BEGIN DATASET
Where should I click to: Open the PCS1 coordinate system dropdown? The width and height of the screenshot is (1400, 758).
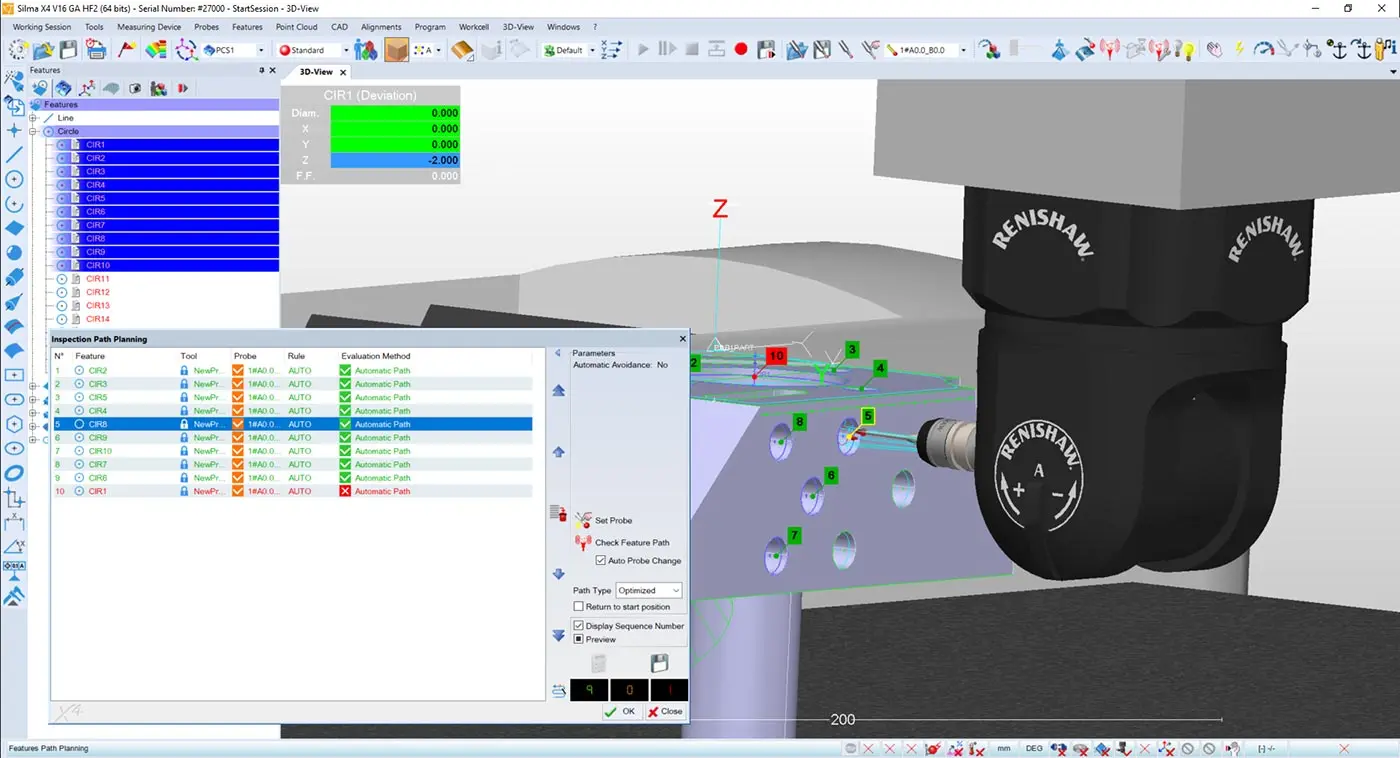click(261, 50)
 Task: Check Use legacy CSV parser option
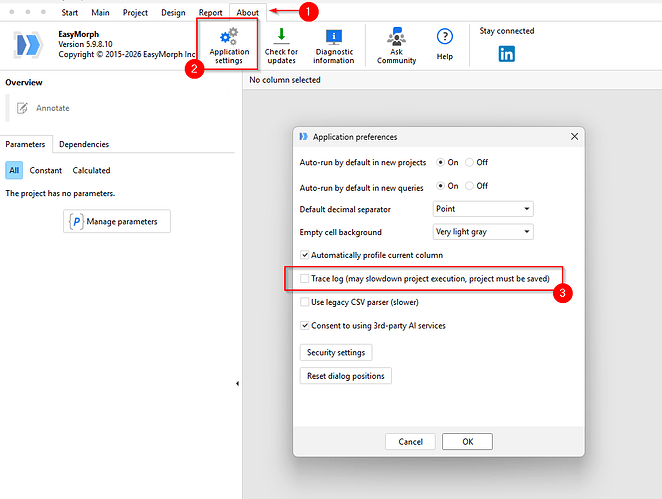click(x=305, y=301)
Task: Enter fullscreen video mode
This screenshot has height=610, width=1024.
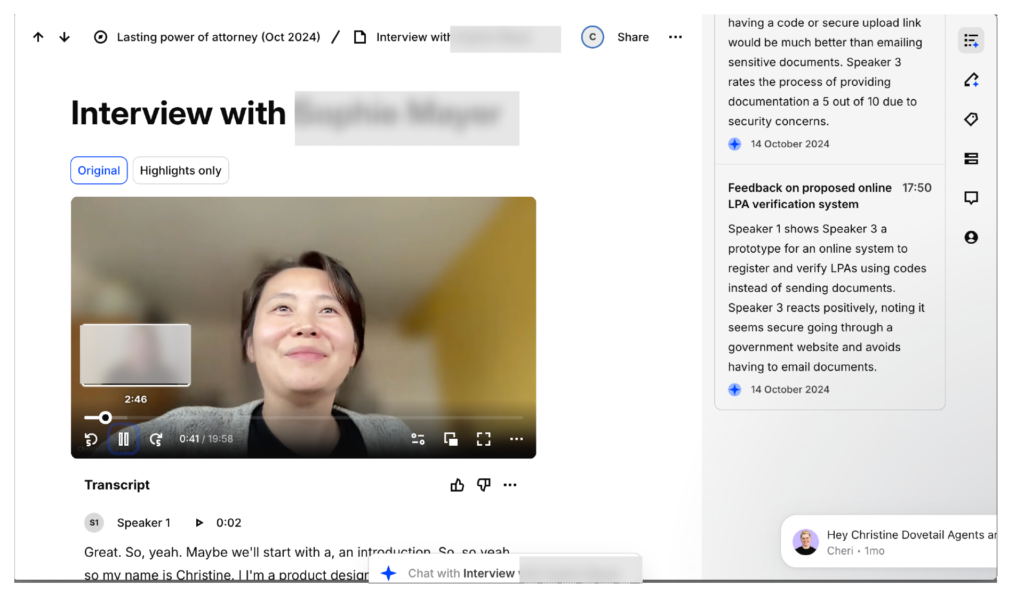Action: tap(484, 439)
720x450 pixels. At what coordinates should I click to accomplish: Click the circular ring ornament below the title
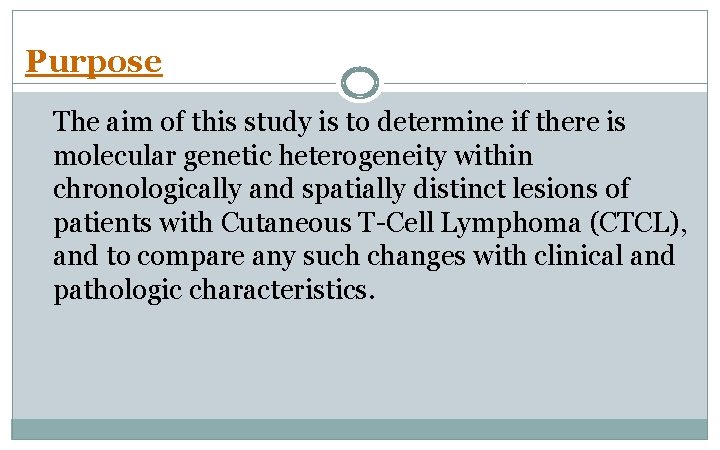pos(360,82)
END DATASET
BEGIN DATASET
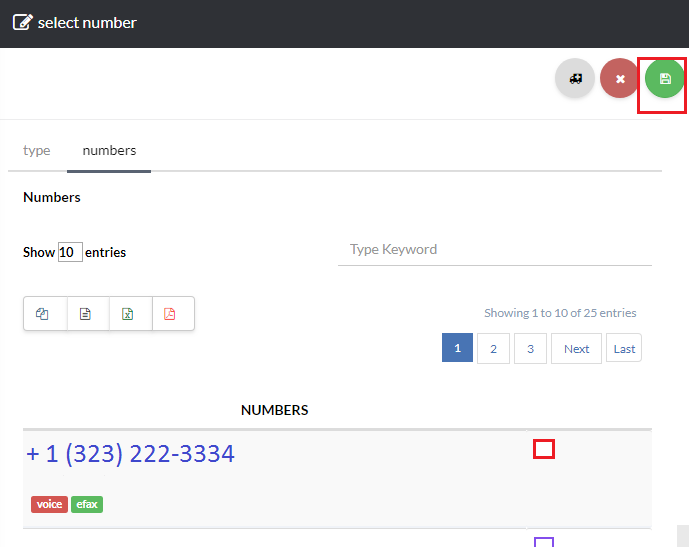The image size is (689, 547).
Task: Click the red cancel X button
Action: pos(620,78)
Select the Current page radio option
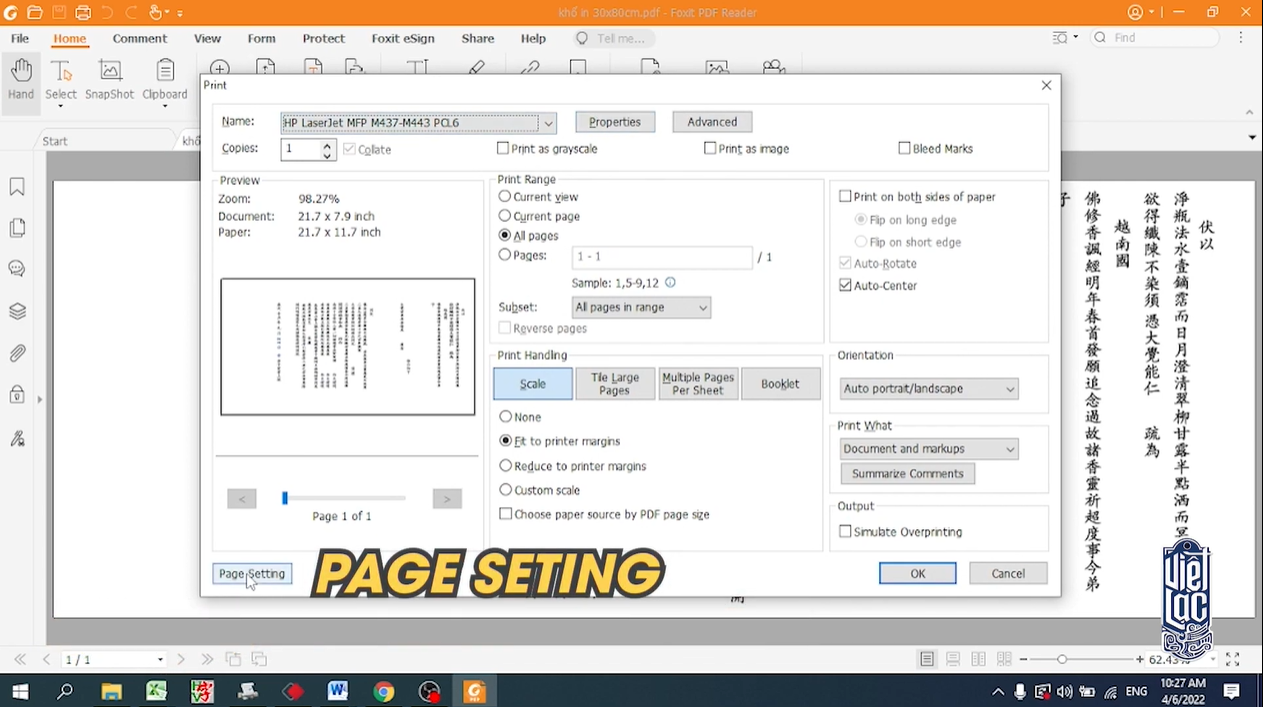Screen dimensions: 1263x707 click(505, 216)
END DATASET
WHAT NEEDS TO BE DONE :: Would you set down only the lines above from the line with "Where should I" to the line with "Task: Enter fullscreen video mode", both included, exactly as they stand and without the pictures?

EXPECTED OUTPUT ::
Where should I click to: Open the PCS1 coordinate system dropdown? The width and height of the screenshot is (1400, 758).
click(261, 50)
 Task: Check Use legacy CSV parser option
click(x=305, y=301)
Task: Enter fullscreen video mode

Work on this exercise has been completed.